DATA FOR THIS TASK —
_ _ _ _ _
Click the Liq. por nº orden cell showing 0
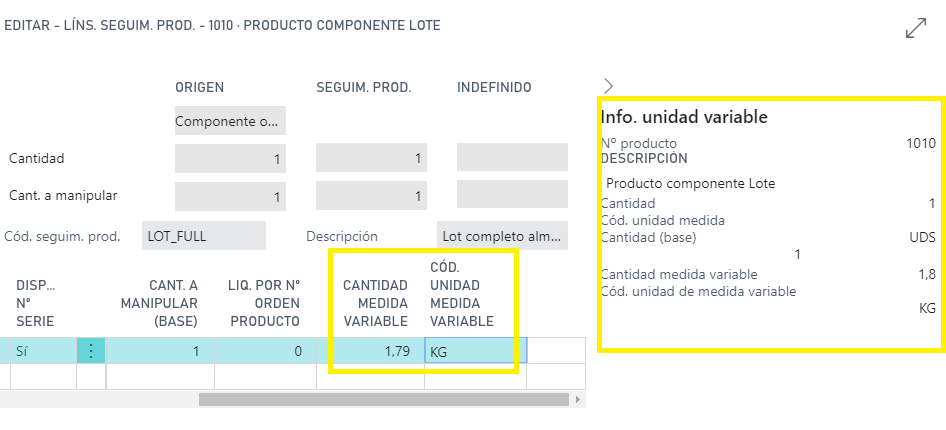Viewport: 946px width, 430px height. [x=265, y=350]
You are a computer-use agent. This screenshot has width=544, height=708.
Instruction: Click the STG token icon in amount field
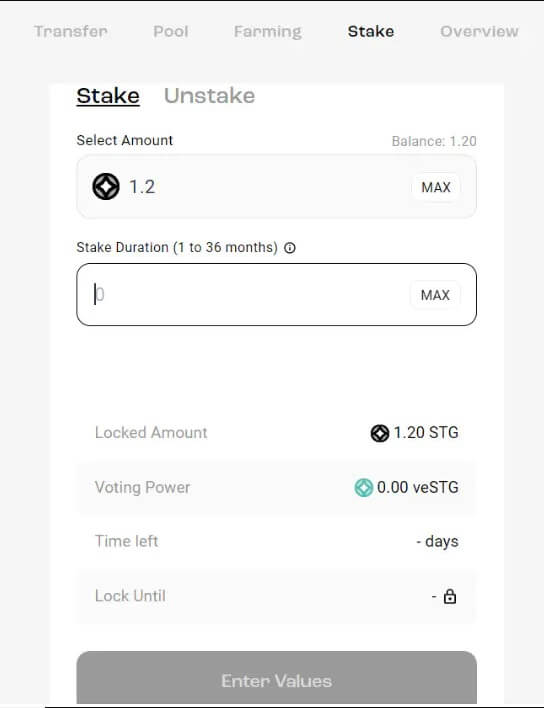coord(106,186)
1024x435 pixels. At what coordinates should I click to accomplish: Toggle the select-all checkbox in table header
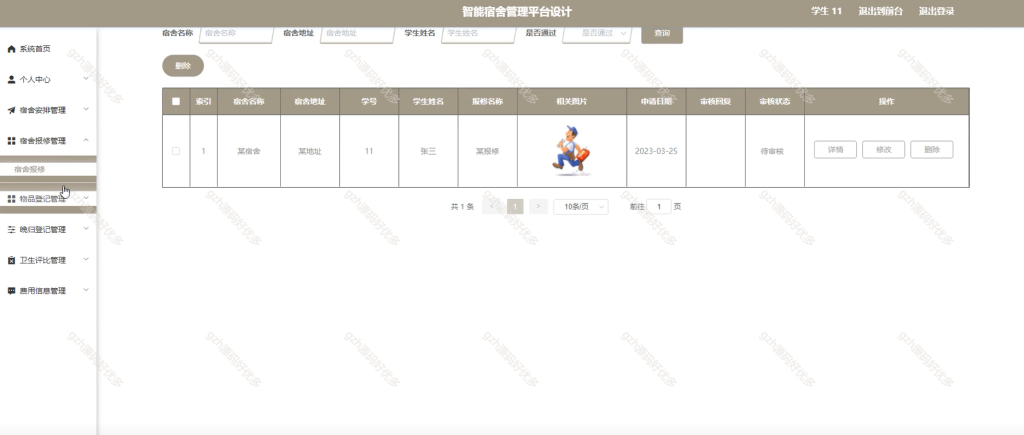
_ _ _ _ _
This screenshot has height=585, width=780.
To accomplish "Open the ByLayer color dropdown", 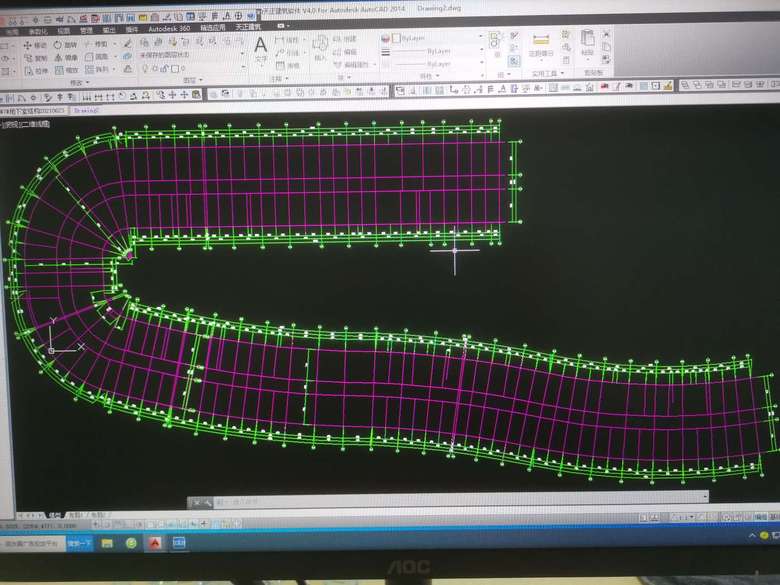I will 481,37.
_ _ _ _ _
EXERCISE INSTRUCTIONS — Lines from the one above containing "Click the Liq. por nº orden cell showing 0" down to the one containing "1024x435 pixels. At" should be transcribed exactly, with both ends kept and no pictures.

TASK OUTPUT —
Click the Liq. por nº orden cell showing 0
Viewport: 946px width, 430px height. [x=265, y=350]
You are a computer-use agent. This screenshot has width=544, height=708.
Instruction: Click the STG token icon in amount field
coord(106,186)
1024x435 pixels. At what coordinates should I click to accomplish: Toggle the select-all checkbox in table header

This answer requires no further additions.